**PROBLEM STATEMENT**
Copy exactly the lines of the data below that run from the line holding "[Facebook-f] (199, 1796)" through the line holding "Recherche (273, 2387)", both ends included.
§
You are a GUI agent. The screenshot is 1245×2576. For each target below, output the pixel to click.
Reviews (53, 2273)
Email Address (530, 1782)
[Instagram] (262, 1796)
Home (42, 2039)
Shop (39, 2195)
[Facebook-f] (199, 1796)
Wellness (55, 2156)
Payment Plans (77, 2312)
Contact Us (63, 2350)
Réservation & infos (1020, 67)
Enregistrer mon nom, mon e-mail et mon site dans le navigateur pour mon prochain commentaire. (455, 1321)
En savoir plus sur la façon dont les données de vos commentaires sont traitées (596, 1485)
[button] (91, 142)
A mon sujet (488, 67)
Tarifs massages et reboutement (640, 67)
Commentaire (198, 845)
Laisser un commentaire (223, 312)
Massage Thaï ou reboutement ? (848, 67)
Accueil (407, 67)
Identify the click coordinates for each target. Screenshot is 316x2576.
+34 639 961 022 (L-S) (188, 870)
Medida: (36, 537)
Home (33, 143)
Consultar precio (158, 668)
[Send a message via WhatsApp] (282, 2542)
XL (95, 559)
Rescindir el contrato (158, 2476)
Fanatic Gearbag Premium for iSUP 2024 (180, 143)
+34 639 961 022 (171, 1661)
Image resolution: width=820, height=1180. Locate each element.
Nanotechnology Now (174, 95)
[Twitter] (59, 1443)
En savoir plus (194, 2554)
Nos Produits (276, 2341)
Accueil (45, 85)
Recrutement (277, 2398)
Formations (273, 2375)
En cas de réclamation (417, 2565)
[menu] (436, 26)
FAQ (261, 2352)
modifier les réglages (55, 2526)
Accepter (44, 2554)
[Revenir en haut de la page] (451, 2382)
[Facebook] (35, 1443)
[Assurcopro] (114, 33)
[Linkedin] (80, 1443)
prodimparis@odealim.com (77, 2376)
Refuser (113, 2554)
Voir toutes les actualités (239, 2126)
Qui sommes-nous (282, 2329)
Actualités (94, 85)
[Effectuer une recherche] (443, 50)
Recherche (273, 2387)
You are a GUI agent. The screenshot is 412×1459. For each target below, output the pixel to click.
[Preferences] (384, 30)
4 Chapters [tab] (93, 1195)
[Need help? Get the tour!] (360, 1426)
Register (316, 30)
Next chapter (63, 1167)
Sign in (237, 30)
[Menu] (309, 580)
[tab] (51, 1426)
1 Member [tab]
§
**EXERCISE SOLUTION**
[Facebook-f] (199, 1796)
Wellness (55, 2156)
Payment Plans (77, 2312)
Contact Us (63, 2350)
Réservation & infos (1020, 67)
Enregistrer mon nom, mon e-mail et mon site dans le navigateur pour mon prochain commentaire. (455, 1321)
En savoir plus sur la façon dont les données de vos commentaires sont traitées (596, 1485)
[button] (91, 142)
A mon sujet (488, 67)
Tarifs massages et reboutement (640, 67)
Commentaire (198, 845)
Laisser un commentaire (223, 312)
Massage Thaï ou reboutement ? (848, 67)
Accueil (407, 67)
Identify the click coordinates for each target. Screenshot is 316x2576.
+34 639 961 022 (L-S) (188, 870)
Medida: (36, 537)
Home (33, 143)
Consultar precio (158, 668)
[Send a message via WhatsApp] (282, 2542)
XL (95, 559)
Rescindir el contrato (158, 2476)
Fanatic Gearbag Premium for iSUP 2024 (180, 143)
+34 639 961 022 (171, 1661)
Image resolution: width=820, height=1180. Locate each element.
Nanotechnology Now (174, 95)
[Twitter] (59, 1443)
En savoir plus (194, 2554)
Nos Produits (276, 2341)
Accueil (45, 85)
Recrutement (277, 2398)
Formations (273, 2375)
En cas de réclamation (417, 2565)
[menu] (436, 26)
FAQ (261, 2352)
modifier les réglages (55, 2526)
Accepter (44, 2554)
[Revenir en haut de la page] (451, 2382)
[Facebook] (35, 1443)
[Assurcopro] (114, 33)
[Linkedin] (80, 1443)
prodimparis@odealim.com (77, 2376)
Refuser (113, 2554)
Voir toutes les actualités (239, 2126)
Qui sommes-nous (282, 2329)
Actualités (94, 85)
[Effectuer une recherche] (443, 50)
Recherche (273, 2387)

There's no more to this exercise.